TASK INSTRUCTIONS
Update everything from the start of the data down to the line containing "Novels (147, 101)", changing "screenshot" to "image" and keeping all else unchanged. Leave the pictures out of your answer.

EXCERPTED DATA
--
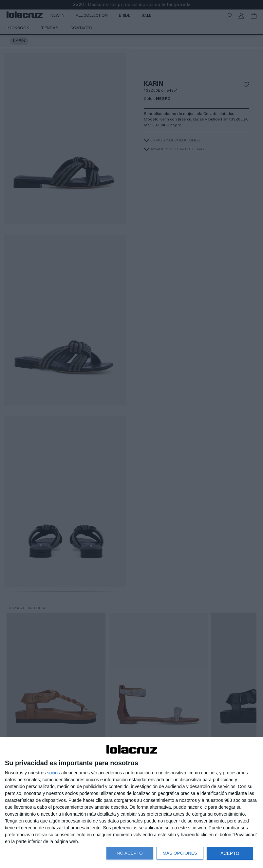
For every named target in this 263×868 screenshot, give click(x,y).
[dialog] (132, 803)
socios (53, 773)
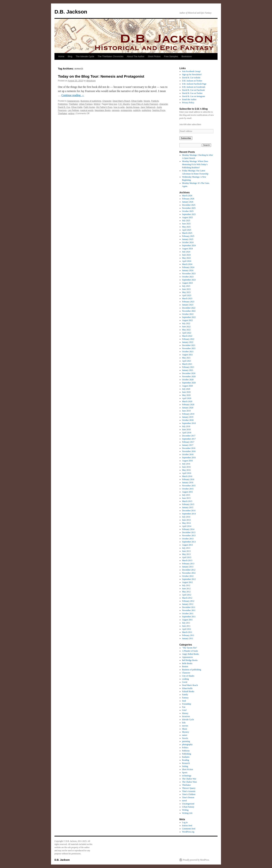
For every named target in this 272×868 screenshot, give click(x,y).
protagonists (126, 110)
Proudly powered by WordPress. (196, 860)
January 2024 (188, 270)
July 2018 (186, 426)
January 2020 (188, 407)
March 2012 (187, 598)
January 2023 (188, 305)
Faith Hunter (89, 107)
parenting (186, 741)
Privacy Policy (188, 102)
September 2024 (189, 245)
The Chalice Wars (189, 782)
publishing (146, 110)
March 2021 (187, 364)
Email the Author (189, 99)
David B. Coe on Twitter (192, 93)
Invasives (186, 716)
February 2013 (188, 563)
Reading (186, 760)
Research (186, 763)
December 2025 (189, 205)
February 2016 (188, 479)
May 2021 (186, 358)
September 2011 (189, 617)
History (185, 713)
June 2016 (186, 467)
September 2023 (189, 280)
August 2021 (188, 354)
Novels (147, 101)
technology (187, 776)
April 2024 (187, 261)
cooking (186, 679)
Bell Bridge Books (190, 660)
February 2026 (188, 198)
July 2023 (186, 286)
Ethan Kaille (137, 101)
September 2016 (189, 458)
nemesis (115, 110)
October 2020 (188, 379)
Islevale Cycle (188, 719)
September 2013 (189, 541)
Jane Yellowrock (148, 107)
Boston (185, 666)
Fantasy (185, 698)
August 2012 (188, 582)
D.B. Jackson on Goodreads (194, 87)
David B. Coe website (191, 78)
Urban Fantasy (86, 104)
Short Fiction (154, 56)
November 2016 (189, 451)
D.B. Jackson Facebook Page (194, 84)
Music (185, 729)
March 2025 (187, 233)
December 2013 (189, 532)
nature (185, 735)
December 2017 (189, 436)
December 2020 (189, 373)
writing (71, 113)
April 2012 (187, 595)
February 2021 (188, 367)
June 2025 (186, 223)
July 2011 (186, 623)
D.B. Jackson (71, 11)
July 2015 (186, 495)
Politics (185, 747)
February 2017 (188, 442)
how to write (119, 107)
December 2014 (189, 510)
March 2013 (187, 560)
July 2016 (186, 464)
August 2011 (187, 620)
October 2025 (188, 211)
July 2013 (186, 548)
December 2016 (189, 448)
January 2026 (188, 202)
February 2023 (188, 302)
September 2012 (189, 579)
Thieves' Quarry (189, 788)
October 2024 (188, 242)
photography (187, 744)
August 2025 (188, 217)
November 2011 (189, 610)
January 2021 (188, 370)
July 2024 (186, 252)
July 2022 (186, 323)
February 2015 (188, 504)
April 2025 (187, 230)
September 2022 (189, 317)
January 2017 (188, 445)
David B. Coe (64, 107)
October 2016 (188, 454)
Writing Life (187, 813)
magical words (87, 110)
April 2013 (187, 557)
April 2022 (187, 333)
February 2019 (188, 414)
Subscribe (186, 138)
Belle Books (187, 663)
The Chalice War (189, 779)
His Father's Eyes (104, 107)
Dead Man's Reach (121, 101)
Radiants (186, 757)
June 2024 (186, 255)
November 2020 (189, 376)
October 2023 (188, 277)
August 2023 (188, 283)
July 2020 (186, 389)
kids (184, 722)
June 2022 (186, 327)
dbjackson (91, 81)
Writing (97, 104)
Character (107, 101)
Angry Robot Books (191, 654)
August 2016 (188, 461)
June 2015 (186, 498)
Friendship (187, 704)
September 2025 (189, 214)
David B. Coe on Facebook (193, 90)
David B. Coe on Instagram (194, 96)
--
RESPONSE TO THIS TASK
For every named target in this 263×868 image, give click(x,y).
[dialog] (132, 803)
socios (53, 773)
For every named target in this 272×868 image, give click(x,y).
protagonists (126, 110)
Proudly powered by WordPress. (196, 860)
January 2024 (188, 270)
July 2018 (186, 426)
January 2020 (188, 407)
March 2012 (187, 598)
January 2023 (188, 305)
Faith Hunter (89, 107)
parenting (186, 741)
Privacy Policy (188, 102)
September 2024 (189, 245)
The Chalice Wars (189, 782)
publishing (146, 110)
March 2021 (187, 364)
Email the Author (189, 99)
David B. Coe on Twitter (192, 93)
Invasives (186, 716)
February 2013 (188, 563)
Reading (186, 760)
Research (186, 763)
December 2025 (189, 205)
February 2016 (188, 479)
May 2021 (186, 358)
September 2011 (189, 617)
History (185, 713)
June 2016 (186, 467)
September 2023 (189, 280)
August 2021 (188, 354)
Novels (147, 101)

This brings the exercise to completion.